Despite the fact that almost every organisation is using anti-virus software, there are many victims of the WannaCry ransomware.

The anatomy of an attack

Looking at today’s threats, relying on anti-virus just isn’t enough anymore. Anti-virus bypassing techniques are getting more and more sophisticated and easier to use, which makes it very hard to detect. To understand the infection technique of today’s attacks, we need to know the anatomy of an attacks. These consist of the following parts: A vulnerability, an exploit and a payload.

The vulnerability

The vulnerability is the part of the software that contains the security flaw. The WannaCry malware uses a vulnerability in the Windows SMB service. This vulnerability was discovered by the NSA early, and was used to infiltrate organisations and foreign governments. After the The Shadow Brokers leaked the offensive NSA tools, malware makers started to implement them.

The exploit

The exploit is the code written by the hacker to misuse the security vulnerability. It is a small piece of computer code that in this case leads to an opportunity to gain control over the computer.

The payload

Once the attacker has control over the computer, it’s time to tell the computer what to do with it. This is what we call the payload. When the NSA used this Zero Day, it is most likely used to deploy backdoors. The WannaCry malware however uses this vulnerability to encrypt all the files on the computer.

How to prevent WannaCry

WannaCry infection

Now we know the anatomy of the attack, we can use it to prevent it. The best way to prevent an attack is to remove the vulnerability. This can be done by simply install the Microsoft updates.

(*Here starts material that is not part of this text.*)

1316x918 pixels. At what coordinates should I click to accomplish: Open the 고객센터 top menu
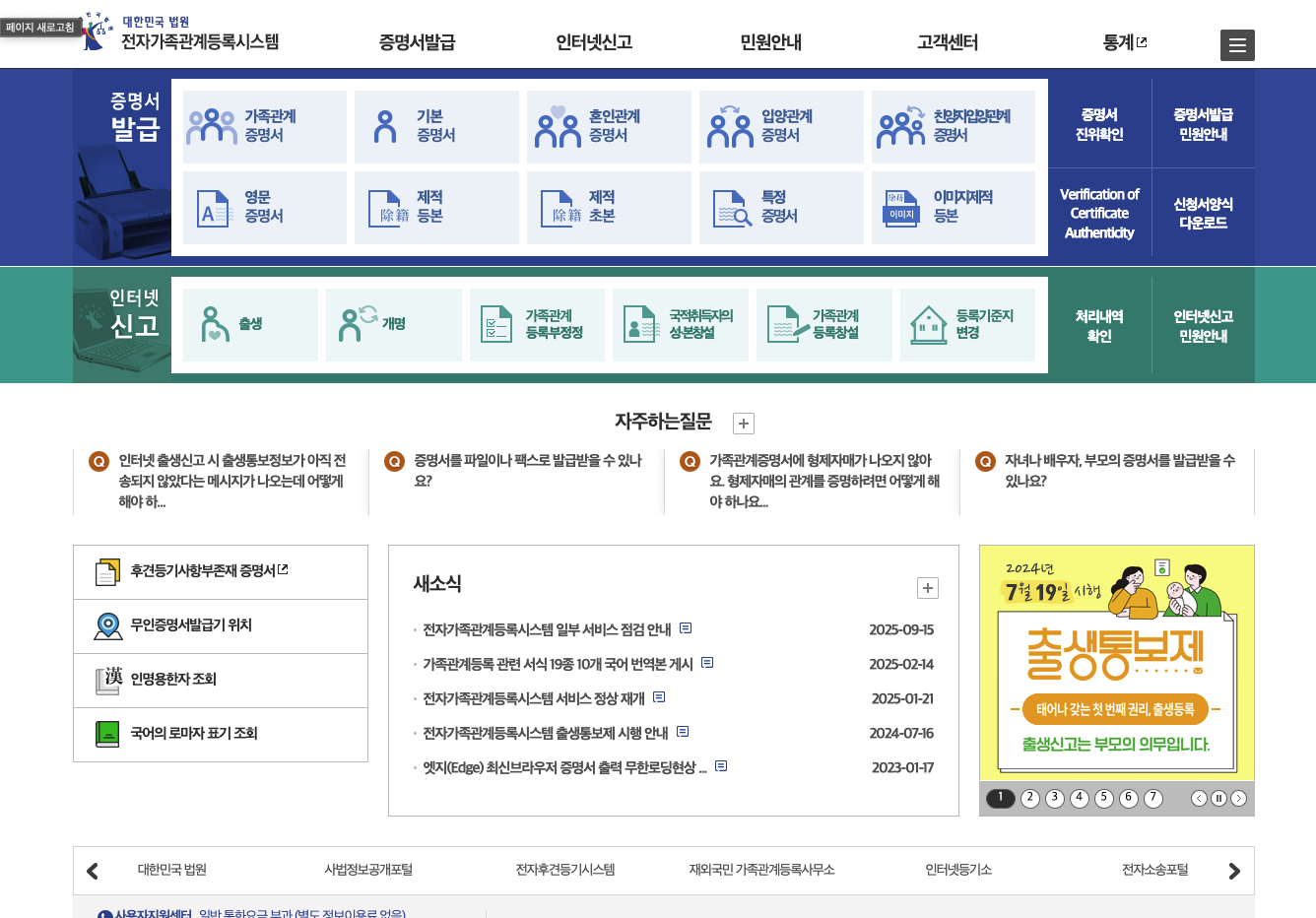coord(948,42)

Most malware, ransomware and even the majority of the “Advanced Persistent Threats” using vulnerabilities with public available exploits. Even the most current threat, the WannaCry ransomware, uses a publicly known exploit within the Windows SMB service. A patch for this flaw has been released by Microsoft back in March, which means that infection could have been prevented by correct patch management.

Vulnerabilities could also be introduced by other flaws than outdated software, for example mis-configuration of software. By implementing a vulnerability management proces, known vulnerabilities will become visible and can be addressed. Even if the patch management process is implemented and working correctly, vulnerability management should be performed to audit the correct implementation of the patches. If there is no vulnerability, attackers have nothing to exploit and attacks will not be successful.